Tina Holmboe, Greytower Technologies, August 2004.


This article aims to explain accessibility by taking a brief look at the history of information management, problems and solutions, and the philosophy of access for all.


Some time during the autumn of 1993 my then boss tossed me the task of turning automatically collected network information into documents for this new—fangled www thing. Thus began my web – and incidentally my Perl – career.

Two features quickly became apparent, and important, to me:

  1. I no longer needed to memorise IP addresses of FTP sites in order to get my hands on information and software, and
  2. it really didn't matter which of the – even then – different clients available I used, nor what type of system was on the other end.

I made my debut as an "accessibility advocate" on the Usenet group comp.infosystems.www.authoring.html in October 1996, and was invited into the Web Design Group in December of the same year. Since then I have done my little bit to make the web a little less exclusive, a little more inclusive, and perhaps just a little bit more humane.

From the very beginning – May 1996 – the WDG had a clear purpose:

The WDG's sole interest is in promoting the creation of Non—browser Specific, Non—resolution Specific, Creative and Informative sites that are Accessible to ALL users worldwide.

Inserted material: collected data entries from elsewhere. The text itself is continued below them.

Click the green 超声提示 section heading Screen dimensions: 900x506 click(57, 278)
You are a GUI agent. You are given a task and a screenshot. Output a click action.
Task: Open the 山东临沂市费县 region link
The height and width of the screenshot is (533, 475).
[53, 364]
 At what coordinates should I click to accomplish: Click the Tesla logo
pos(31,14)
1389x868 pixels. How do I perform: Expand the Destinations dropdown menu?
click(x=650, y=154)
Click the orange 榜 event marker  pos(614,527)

In terms of web accessibility we've been around the block a time or two. Over the next eight years the topic of accessibility went from something only "purists" who wanted "plain text and grey backgrounds" concerned themselves with, to the hottest and coolest thing since sliced bread.

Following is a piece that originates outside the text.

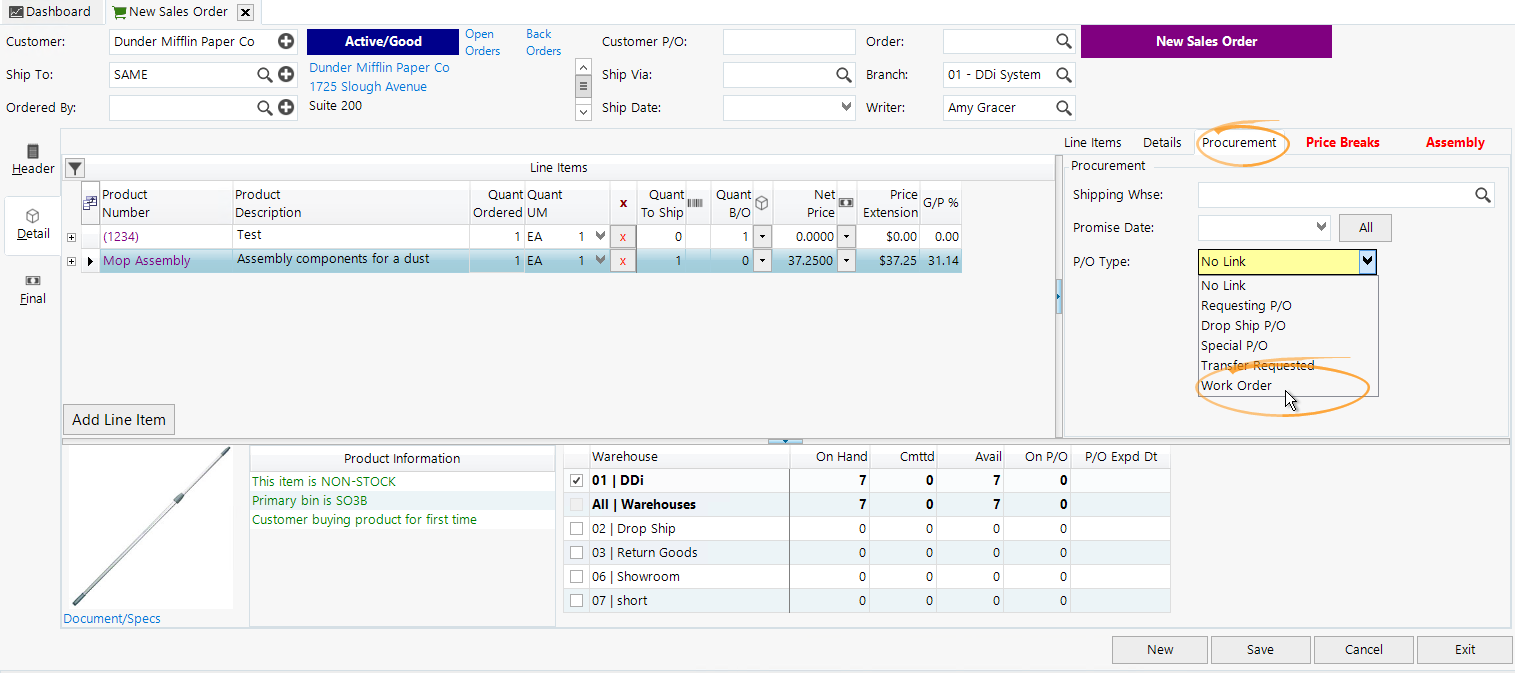Click the All promise date button

[x=1364, y=227]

A highly unscientific examination of the Google Usenet archives show that in 1996 the phrase "web accessibility" was mentioned 21 times between the 1st of January and the 31st of December. The same number for 2004 was 592 – a 28,000 per cent increase if you believe in statistics 1.

Even so, today there are still those who ask what accessibility is really all about.

Accessibility? What's that?

When attempting to explain an abstract idea, I often find it useful to employ, as a starting point, a dictionary. Whilst the method does not always yield a good introduction, it is immensely helpful in this case. The Pocket Oxford Dictionary tells us that "accessibility" in English means, among other things:

1. able to be reached or used.

This makes sense to us. Making a physical library accessible to a person in need of a wheelchair means to make sure he can actually get himself inside the building under his own steam the same as every other visitor there.

Making the same building accessible to a non-disabled person means exactly the same – only the method of locomotion differs.

To me, and to many others who used computers for information storage since before the web, accessibility might perhaps best be illustrated by this quote from Ben Segal:

In the beginning was – chaos. In the same way that the theory of high energy physics interactions was itself in a chaotic state up until the early 1970's, so was the socalled area of "Data Communications" at CERN. The variety of different techniques, media and protocols used was staggering; open warfare existed between many manufacturers' proprietary systems, various home—made systems (including CERN's own "FOCUS" and "CERNET"), and the then rudimentary efforts at defining open or international standards. …

… This was to decide if TCP/IP could indeed solve the problem of heterogeneous connectivity between the newer open systems and the established proprietary ones.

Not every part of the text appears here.